(DATA LISTING begins)

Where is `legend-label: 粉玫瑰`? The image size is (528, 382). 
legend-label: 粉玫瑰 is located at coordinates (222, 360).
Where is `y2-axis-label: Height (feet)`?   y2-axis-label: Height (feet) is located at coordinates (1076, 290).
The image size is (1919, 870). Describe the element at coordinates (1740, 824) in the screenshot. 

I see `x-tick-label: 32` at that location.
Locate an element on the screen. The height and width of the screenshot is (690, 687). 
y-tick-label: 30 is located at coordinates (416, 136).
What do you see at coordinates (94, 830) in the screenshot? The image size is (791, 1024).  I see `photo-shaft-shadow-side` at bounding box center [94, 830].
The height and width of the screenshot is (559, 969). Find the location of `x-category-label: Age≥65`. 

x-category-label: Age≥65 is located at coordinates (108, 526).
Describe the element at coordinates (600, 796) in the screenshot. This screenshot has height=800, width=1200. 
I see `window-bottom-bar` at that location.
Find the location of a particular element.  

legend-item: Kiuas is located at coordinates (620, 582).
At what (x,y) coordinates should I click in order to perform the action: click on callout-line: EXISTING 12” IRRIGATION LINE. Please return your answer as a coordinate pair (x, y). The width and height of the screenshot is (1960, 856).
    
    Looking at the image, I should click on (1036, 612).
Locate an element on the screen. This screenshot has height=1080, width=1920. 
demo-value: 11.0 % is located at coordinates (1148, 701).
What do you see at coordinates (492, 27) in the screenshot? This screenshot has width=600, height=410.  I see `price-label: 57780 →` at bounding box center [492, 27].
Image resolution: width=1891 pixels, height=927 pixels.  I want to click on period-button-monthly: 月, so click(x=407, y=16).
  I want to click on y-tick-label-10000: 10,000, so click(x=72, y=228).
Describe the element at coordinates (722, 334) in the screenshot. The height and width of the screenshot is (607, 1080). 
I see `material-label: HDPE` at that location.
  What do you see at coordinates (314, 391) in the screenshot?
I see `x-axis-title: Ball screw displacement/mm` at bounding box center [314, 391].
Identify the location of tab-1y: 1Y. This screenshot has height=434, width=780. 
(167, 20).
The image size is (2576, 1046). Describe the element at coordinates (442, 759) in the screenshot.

(DATA LISTING ends)

EXERCISE AIM: Reproduce verbatim the lines of the listing from the line with "What do you see at coordinates (492, 27)" to the line with "center [314, 391].", both included.

SOLUTION TO THE EXERCISE:
What do you see at coordinates (492, 27) in the screenshot? This screenshot has width=600, height=410.  I see `price-label: 57780 →` at bounding box center [492, 27].
Image resolution: width=1891 pixels, height=927 pixels.  I want to click on period-button-monthly: 月, so click(x=407, y=16).
  I want to click on y-tick-label-10000: 10,000, so click(x=72, y=228).
Describe the element at coordinates (722, 334) in the screenshot. The height and width of the screenshot is (607, 1080). 
I see `material-label: HDPE` at that location.
  What do you see at coordinates (314, 391) in the screenshot?
I see `x-axis-title: Ball screw displacement/mm` at bounding box center [314, 391].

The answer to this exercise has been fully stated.